Data to examine.
********************

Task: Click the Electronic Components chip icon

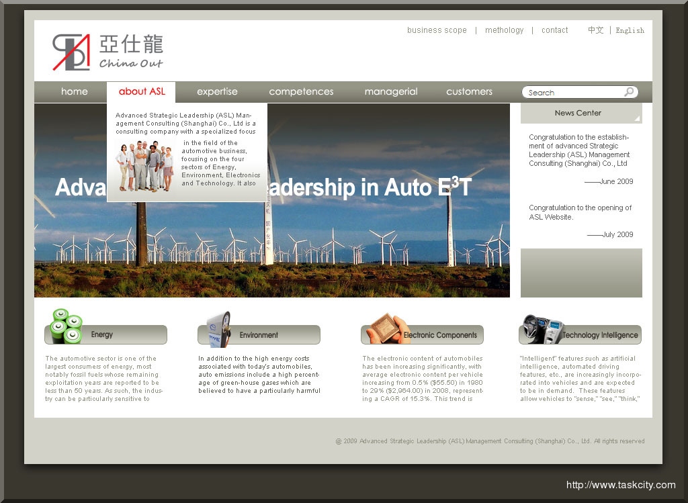Action: pos(387,327)
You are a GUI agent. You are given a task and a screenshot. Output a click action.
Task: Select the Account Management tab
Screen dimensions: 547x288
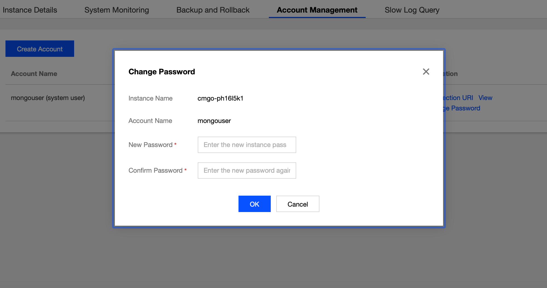click(x=317, y=10)
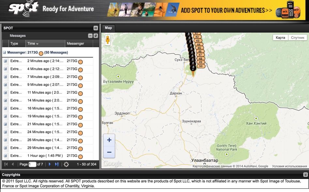
Task: Click the grid reload icon in paging bar
Action: coord(66,164)
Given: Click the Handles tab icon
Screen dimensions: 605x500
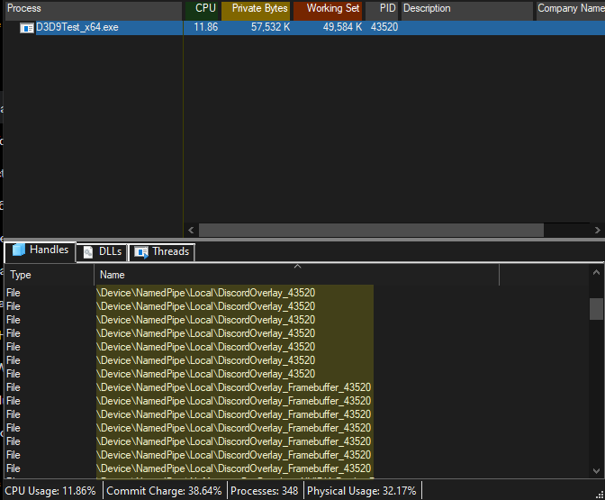Looking at the screenshot, I should 19,250.
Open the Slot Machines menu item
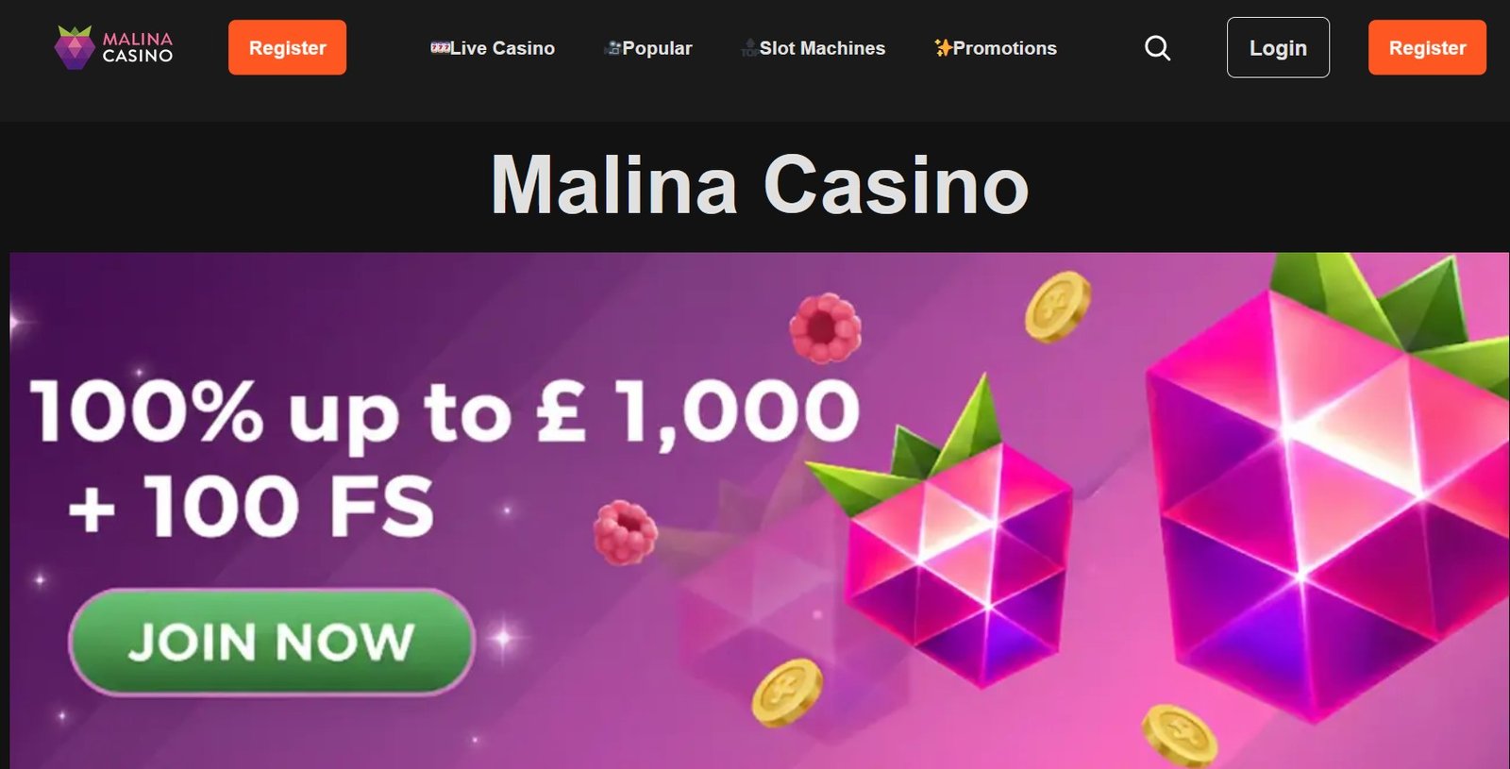This screenshot has width=1510, height=769. tap(813, 48)
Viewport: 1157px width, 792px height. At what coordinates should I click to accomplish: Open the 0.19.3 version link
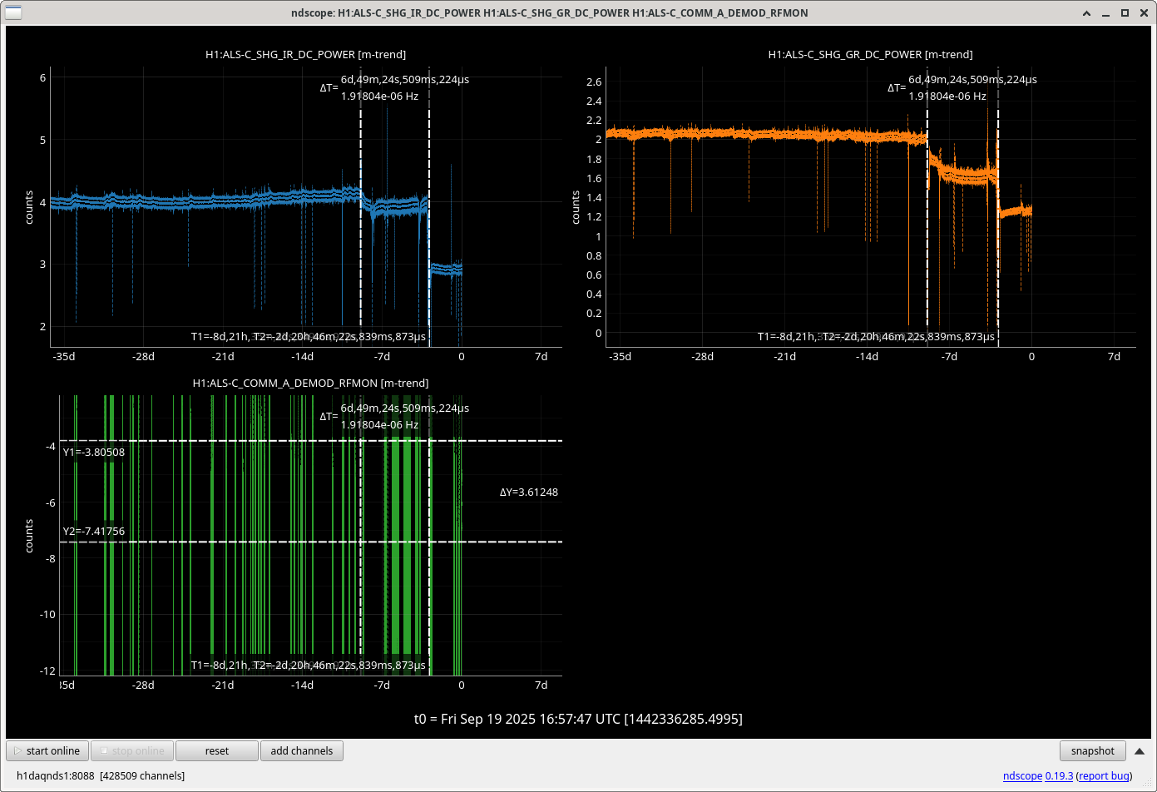click(x=1059, y=775)
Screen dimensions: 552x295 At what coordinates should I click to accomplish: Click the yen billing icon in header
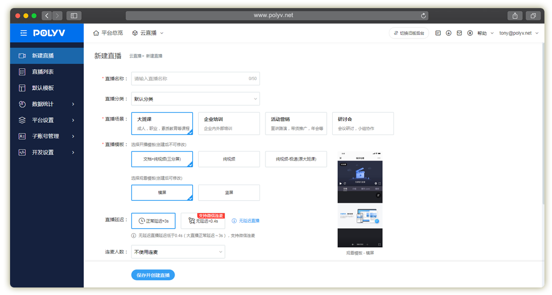pyautogui.click(x=470, y=33)
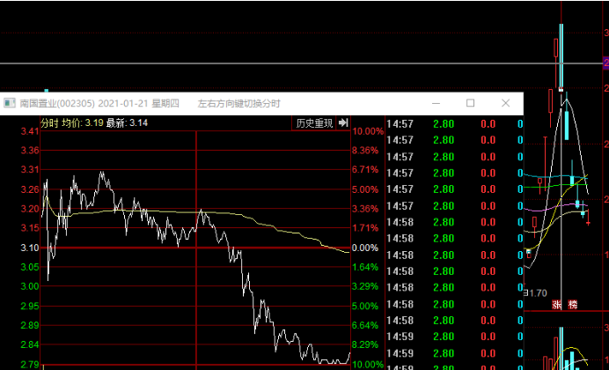Image resolution: width=609 pixels, height=370 pixels.
Task: Click the 榜 marker on the K-line chart
Action: pos(573,304)
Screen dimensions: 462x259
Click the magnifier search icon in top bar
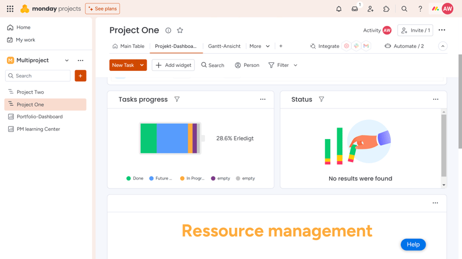point(404,9)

********************

Work item.
Take only the line containing "Screen dimensions: 552x295" and every line after it to the end of the entries, and copy them exactly, pictures excluded.

Solution for this exercise.
Screen dimensions: 552x295 At what coordinates should I click to accomplish: Click the yen billing icon in header
pyautogui.click(x=470, y=33)
Image resolution: width=609 pixels, height=370 pixels.
Task: Click the 榜 marker on the K-line chart
Action: pos(573,304)
Screen dimensions: 462x259
Click the magnifier search icon in top bar
point(404,9)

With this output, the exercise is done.